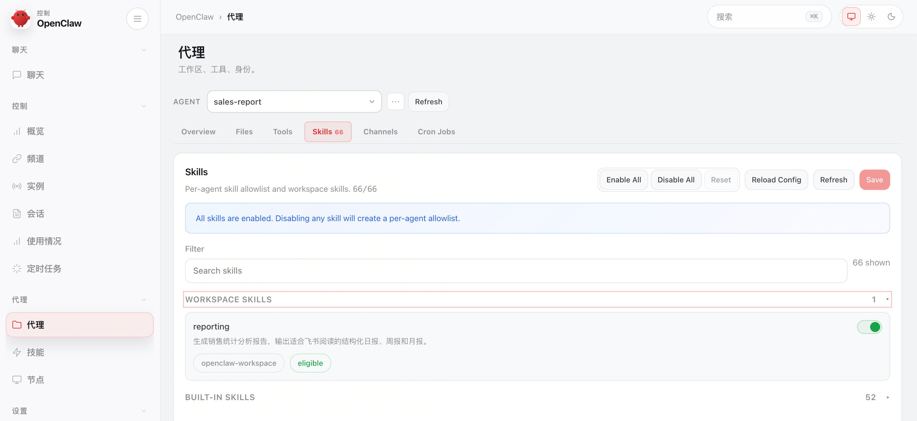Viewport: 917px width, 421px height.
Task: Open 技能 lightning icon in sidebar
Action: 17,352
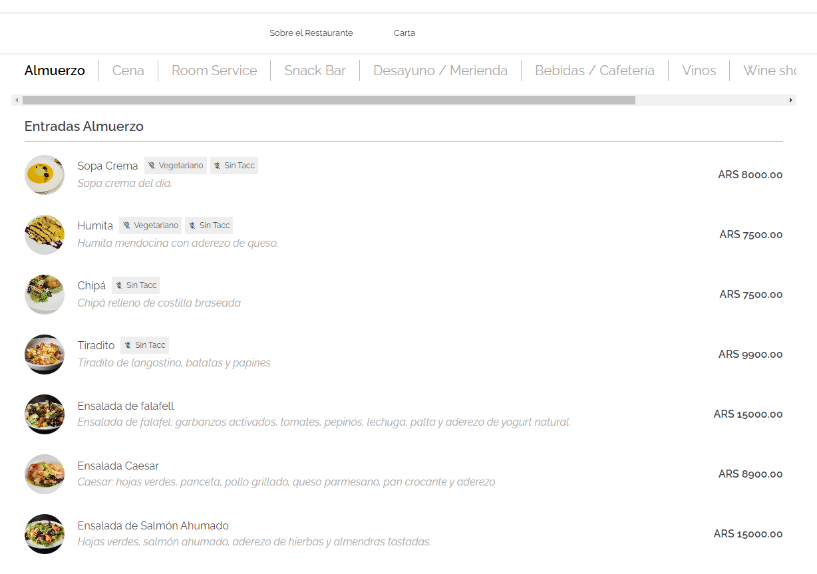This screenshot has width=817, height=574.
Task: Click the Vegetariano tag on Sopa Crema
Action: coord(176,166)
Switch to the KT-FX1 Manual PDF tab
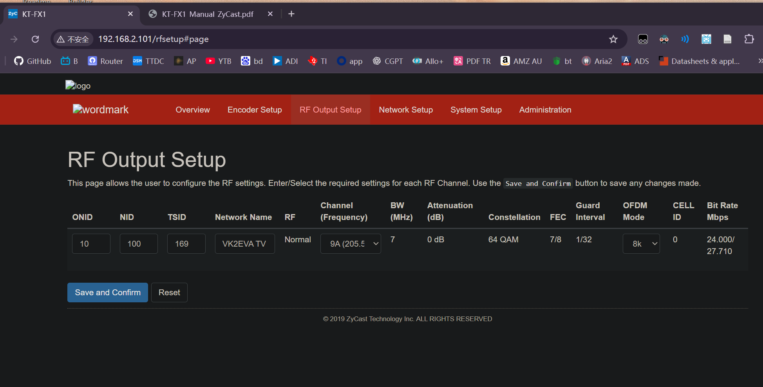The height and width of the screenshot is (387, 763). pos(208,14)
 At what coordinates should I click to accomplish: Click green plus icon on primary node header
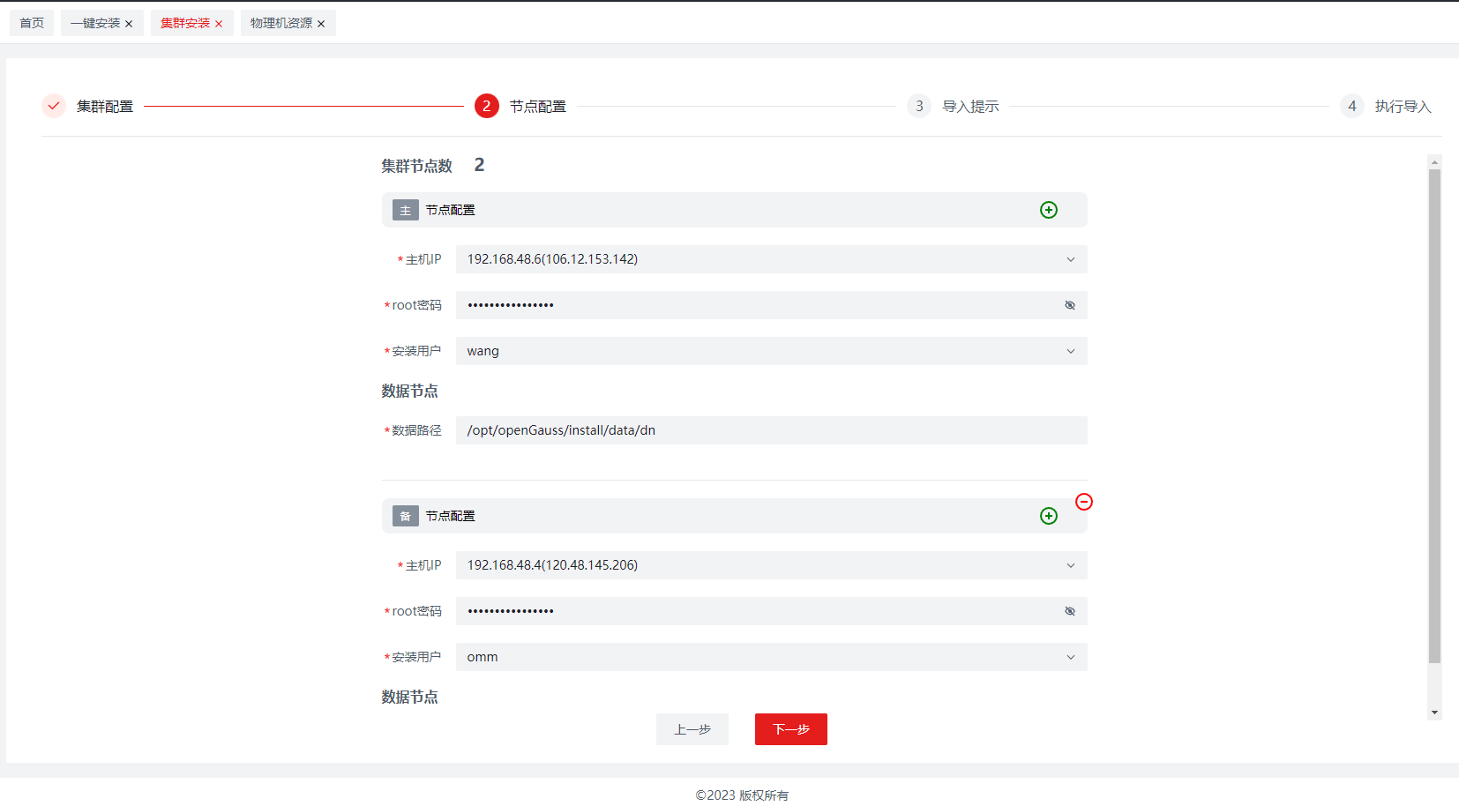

Instructions for the task: Can you rewrite the records above with "green" replaced by "blue" and everything else left unchanged? Leave the pictures out.

Reply to the task:
Viewport: 917px width, 421px height.
Task: Open 技能 lightning icon in sidebar
Action: 17,352
This screenshot has width=817, height=574.
Task: Click the Vegetariano tag on Sopa Crema
Action: coord(176,166)
Switch to the KT-FX1 Manual PDF tab
The height and width of the screenshot is (387, 763). pos(208,14)
 At what coordinates should I click to accomplish: Click blue plus icon on primary node header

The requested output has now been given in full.